智(ち)に働けば角(かど)が立つ。情(じょう)に棹(さお)させば流される。意地を通(とお)せば窮屈(きゅうくつ)だ。とかくに人の世は住みにくい。
住みにくさが高(こう)じると、安い所へ引き越したくなる。どこへ越しても住みにくいと悟(さと)った時、詩が生れて、画(え)が出来る。
人の世を作ったものは神でもなければ鬼でもない。やはり向う三軒両隣(りょうどな)りにちらちらするただの人である。ただの人が作った人の世が住みにくいからとて、越す国はあるまい。あれば人でなしの国へ行くばかりだ。人でなしの国は人の世よりもなお住みにくかろう。
越す事のならぬ世が住みにくければ、住みにくい所をどれほどか、寛容(くつろげ)て、束(つか)の間(ま)の命を、束の間でも住みよくせねばならぬ。ここに詩人という天職が出来て、ここに画家という使命が降(くだ)る。
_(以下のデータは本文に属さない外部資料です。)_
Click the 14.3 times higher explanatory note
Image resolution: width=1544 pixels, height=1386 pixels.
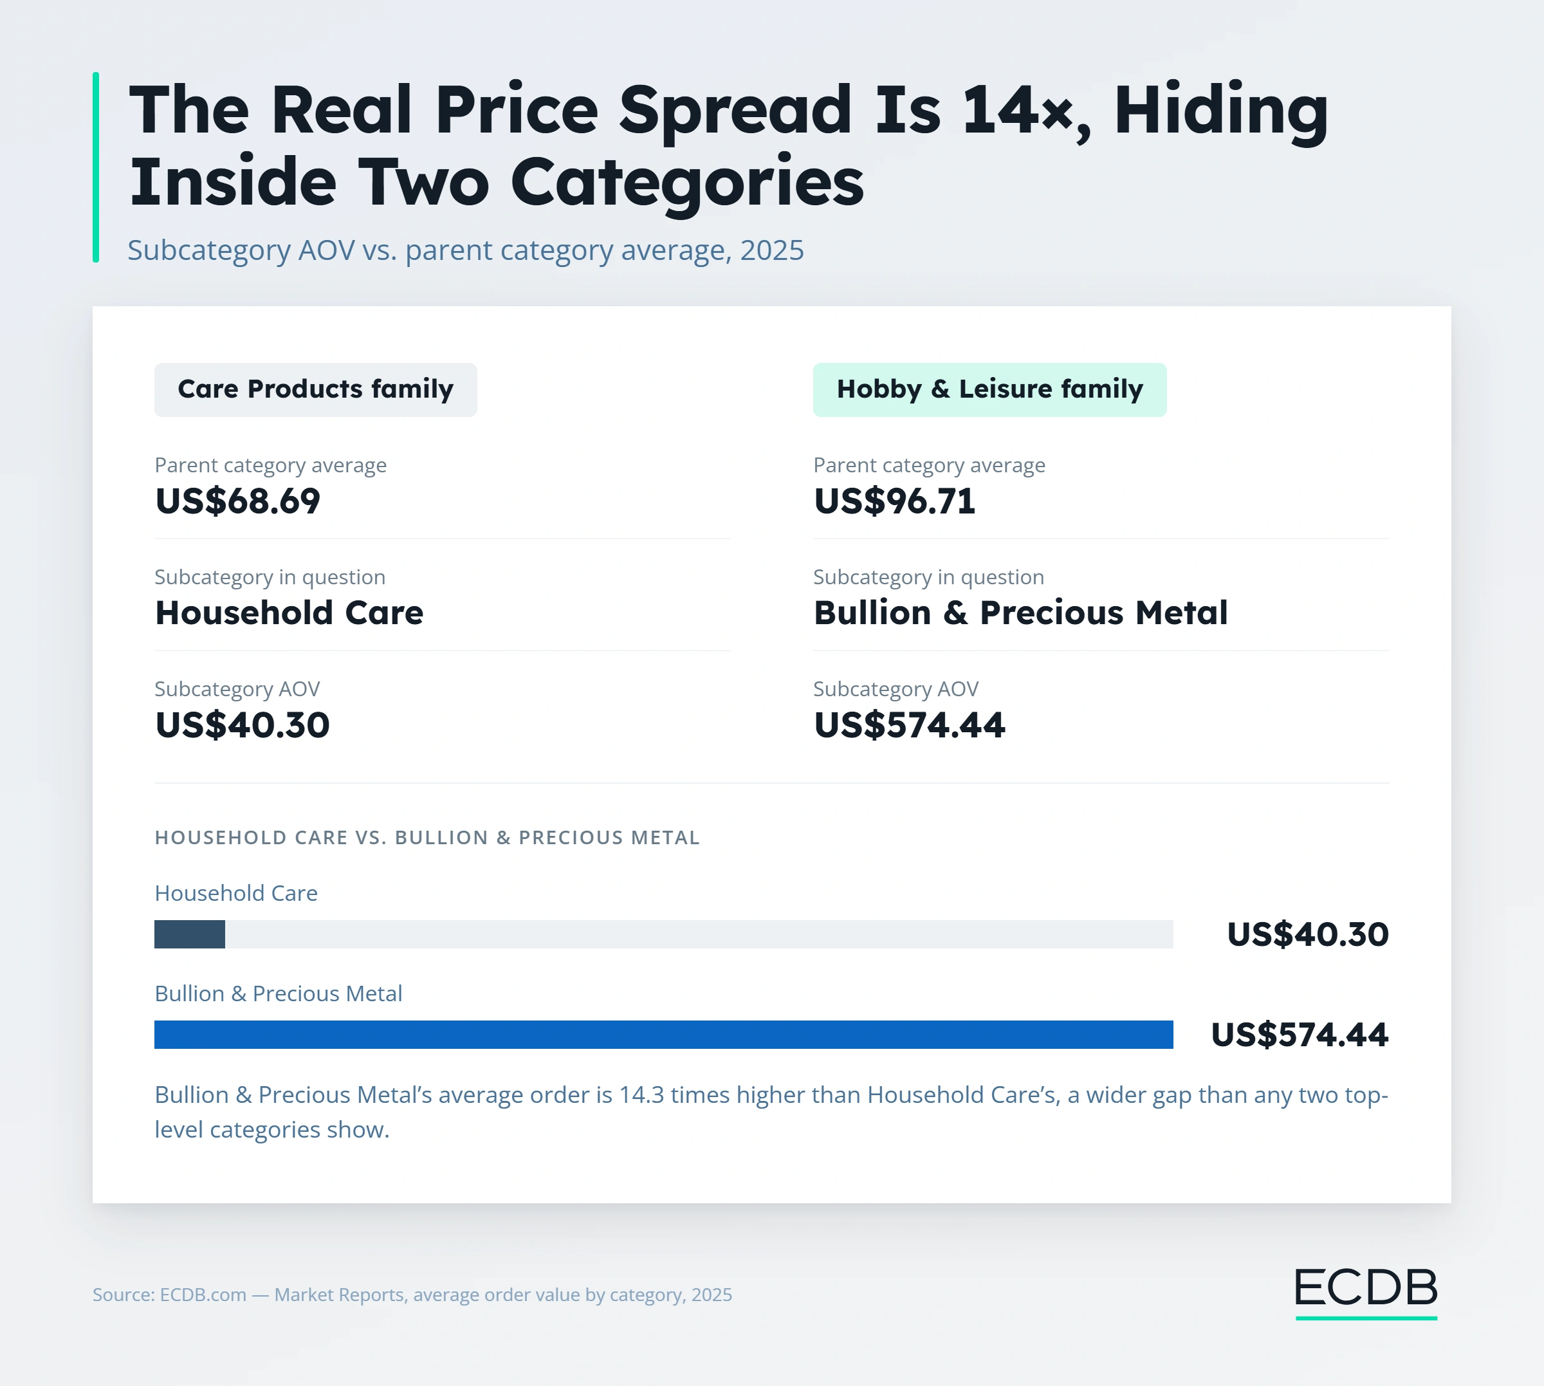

あらゆる芸術の士は人の世を長閑(のどか)にし、人の心を豊かにするが故(ゆえ)に尊(たっ)とい。
(中略)
世に住むこと二十年にして、住むに甲斐(かい)ある世と知った。二十五年にして明暗は表裏(ひょうり)のごとく、日のあたる所にはきっと影がさすと悟った。三十の今日(こんにち)はこう思うている。――喜びの深きとき憂(うれい)いよいよ深く、楽(たのし)みの大いなるほど苦しみも大きい。これを切り放そうとすると身が持てぬ。片(かた)づけようとすれば世が立たぬ。金は大事だ、大事なものが殖(ふ)えれば寝(ね)る間(ま)も心配だろう。恋はうれしい、嬉しい恋が積もれば、恋をせぬ昔がかえって恋しかろ。閣僚の肩は数百万人の足を支(ささ)えている。背中(せなか)には重い天下がおぶさっている。うまい物も食わねば惜しい。少し食えば飽(あ)き足(た)らぬ。存分食えばあとが不愉快だ。……
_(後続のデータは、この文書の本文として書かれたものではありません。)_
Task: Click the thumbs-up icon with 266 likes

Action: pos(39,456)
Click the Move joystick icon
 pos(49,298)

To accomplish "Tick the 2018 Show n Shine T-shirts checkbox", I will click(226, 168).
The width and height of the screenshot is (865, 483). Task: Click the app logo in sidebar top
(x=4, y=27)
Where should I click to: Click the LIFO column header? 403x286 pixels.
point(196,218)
余(よ)の考(かんがえ)がここまで漂流して来た時に、余の右足(うそく)は突然坐(すわ)りのわるい角石(かくいし)の端(はし)を踏み損(そ)くなった。平衡(へいこう)を保つために、すわやと前に飛び出した左足(さそく)が、仕損(しそん)じの埋(う)め合(あわ)せをすると共に、余の腰は具合よく方(ほう)三尺ほどな岩の上に卸(お)りた。肩にかけた絵の具箱が腋(わき)の下から躍(おど)り出しただけで、幸いと何(なん)の事もなかった。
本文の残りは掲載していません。